Data Domain: OS Upgrade Guide for Highly Available (HA) systems
Summary: This article provides a process overview for Data Domain Operation System (DDOS) upgrades on Data Domain Highly Available (HA) pairs.
This article applies to
This article does not apply to
This article is not tied to any specific product.
Not all product versions are identified in this article.
Instructions
Table of Contents:
- HA system planned maintenance
- Before starting
- Rolling upgrade using the GUI
- Rolling upgrade using the command line
- Local upgrade
HA system planned maintenance
In order to reduce planned maintenance downtime, the HA architecture includes a system rolling upgrade function. This upgrades the standby node first and then uses an HA failover to move the services from the active node to the standby node. Finally, the previous active node is upgraded and rejoins the HA cluster as the standby node. All these processes are done in one command.

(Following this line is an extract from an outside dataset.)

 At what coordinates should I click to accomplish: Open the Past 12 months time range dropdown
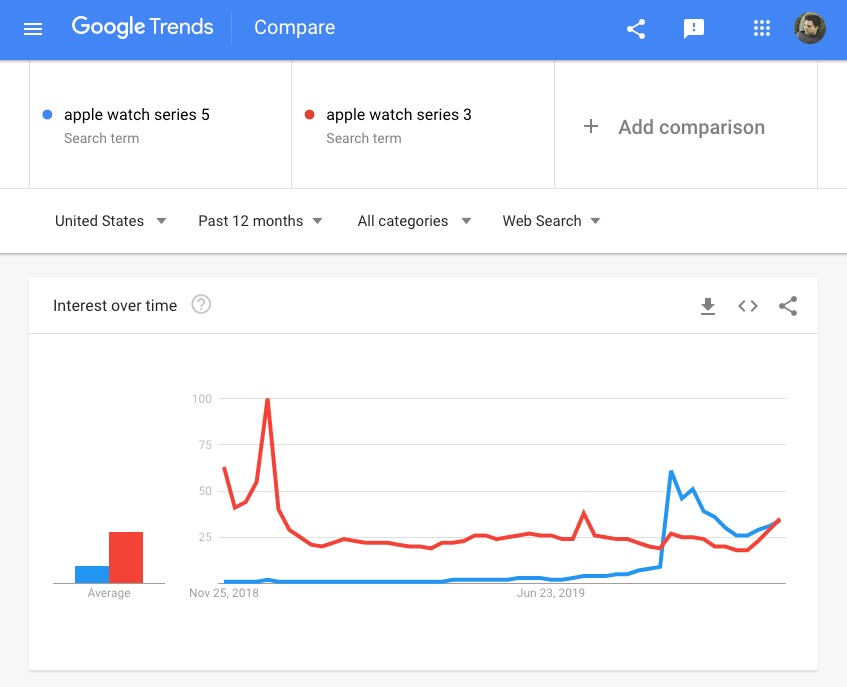(260, 221)
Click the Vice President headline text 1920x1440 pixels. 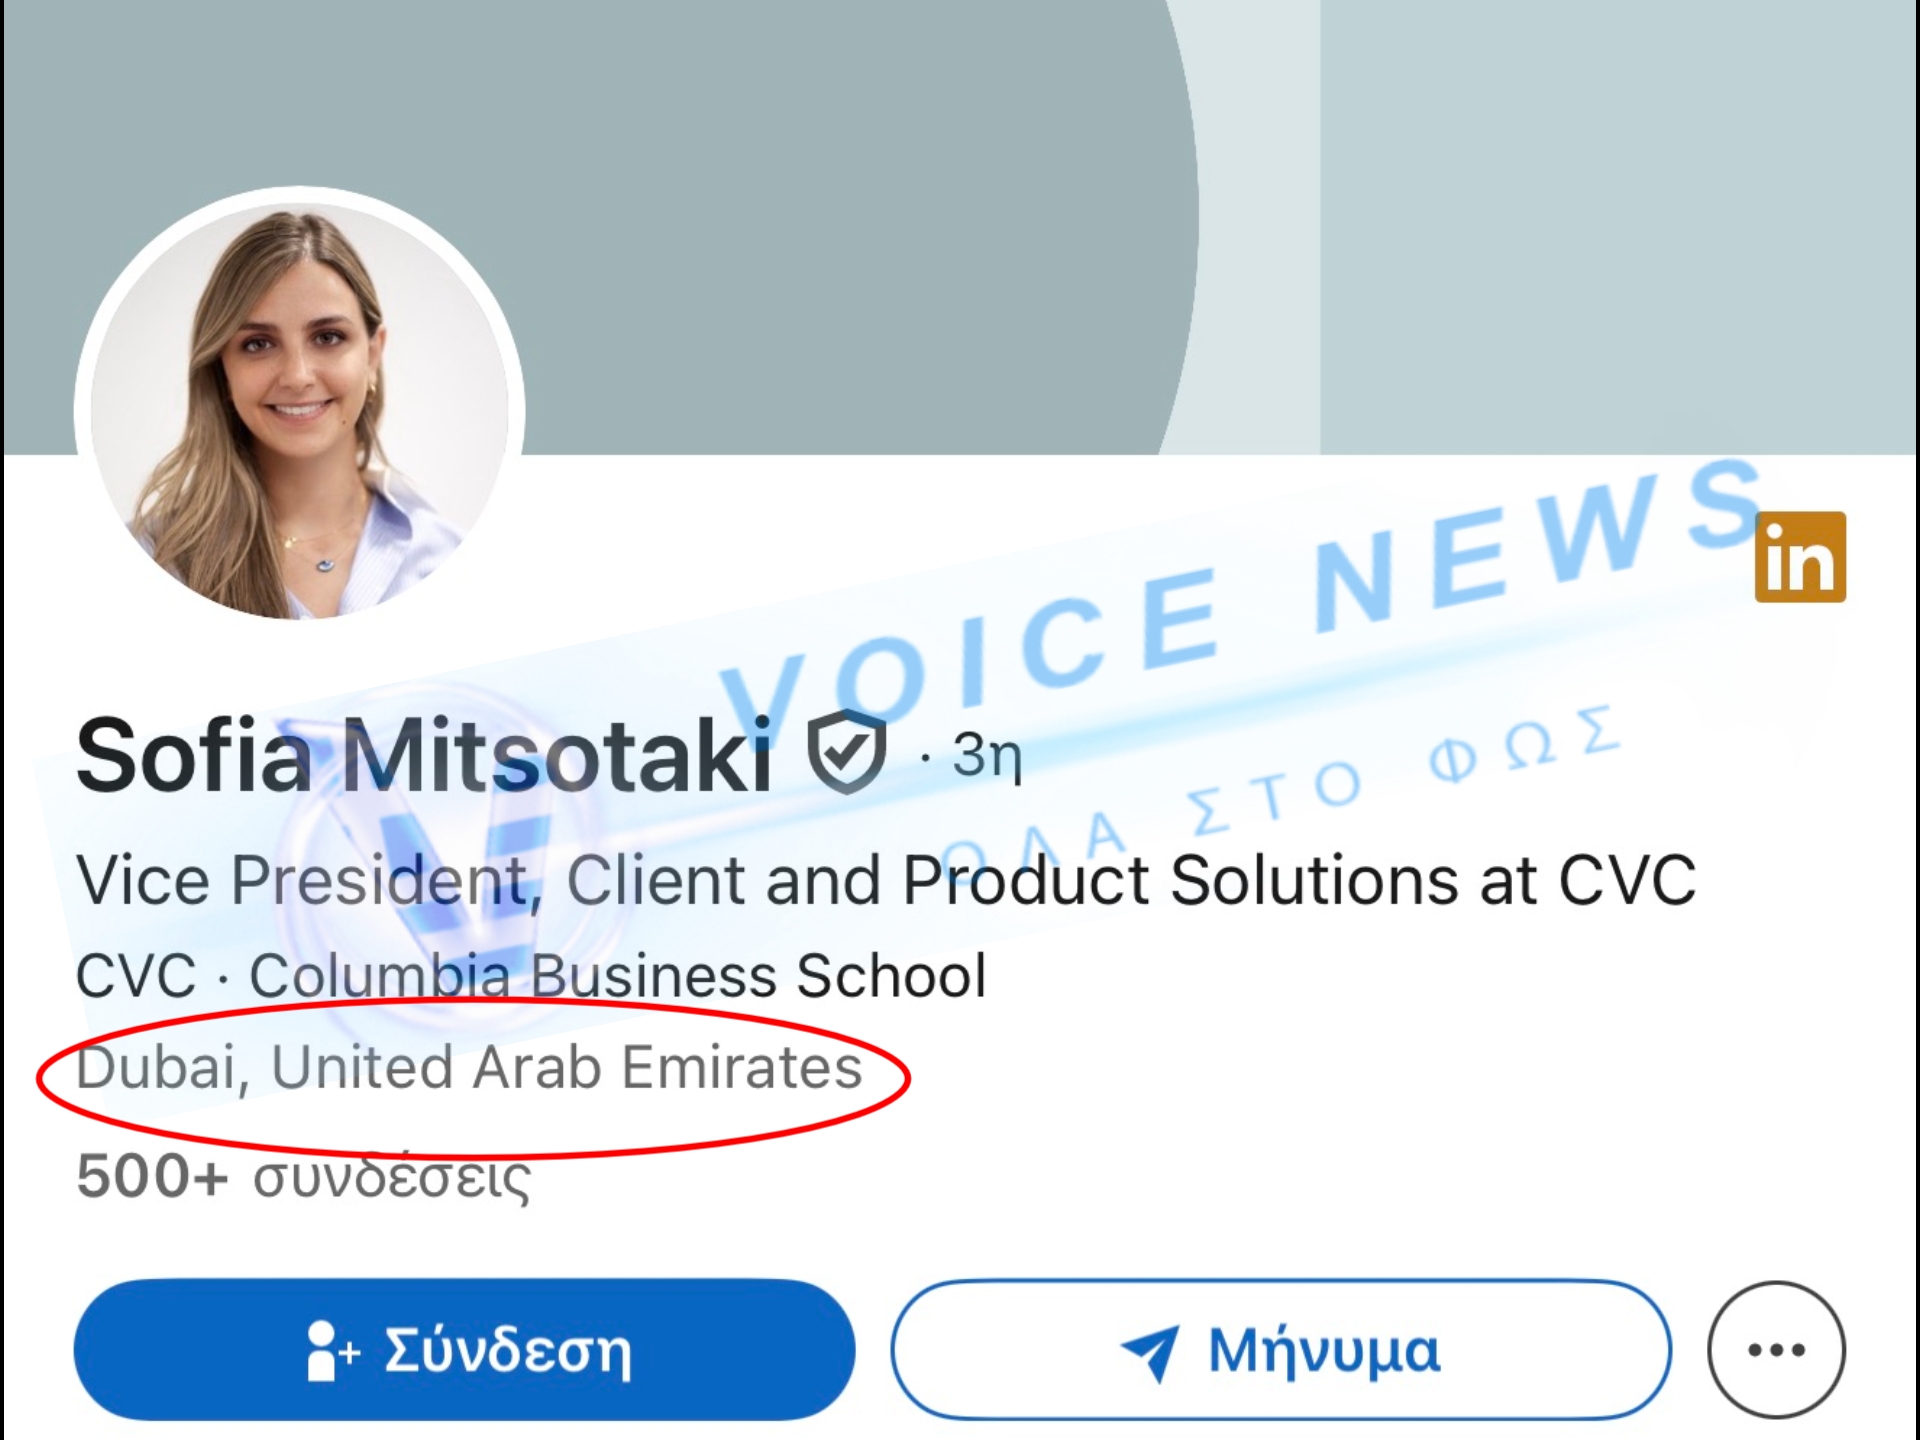[x=885, y=880]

An alternative manual upgrade approach is the "local upgrade." Manually upgrade the standby node first, and then manually upgrade the active node. Then the standby node rejoins the HA cluster. Local upgrades can be performed either for regular upgrades or fixing issues.
Some system upgrade operations require data conversion or index rebuilds on the active node. Do not start these operations until both nodes are upgraded to the same level and HA state is fully restored.
Data Domain File System (DDFS) availability during a rolling upgrade:
- The standby node is upgraded first, then reboots to the new version. This takes roughly 20-30 mins depending on various factors. The DDFS is up and operates on the active node during this period without any performance degradation
- After the new DDOS is applied, the system fails over to the upgraded standby node, making it the new active node. This takes roughly 10 mins (again, depending on various factors).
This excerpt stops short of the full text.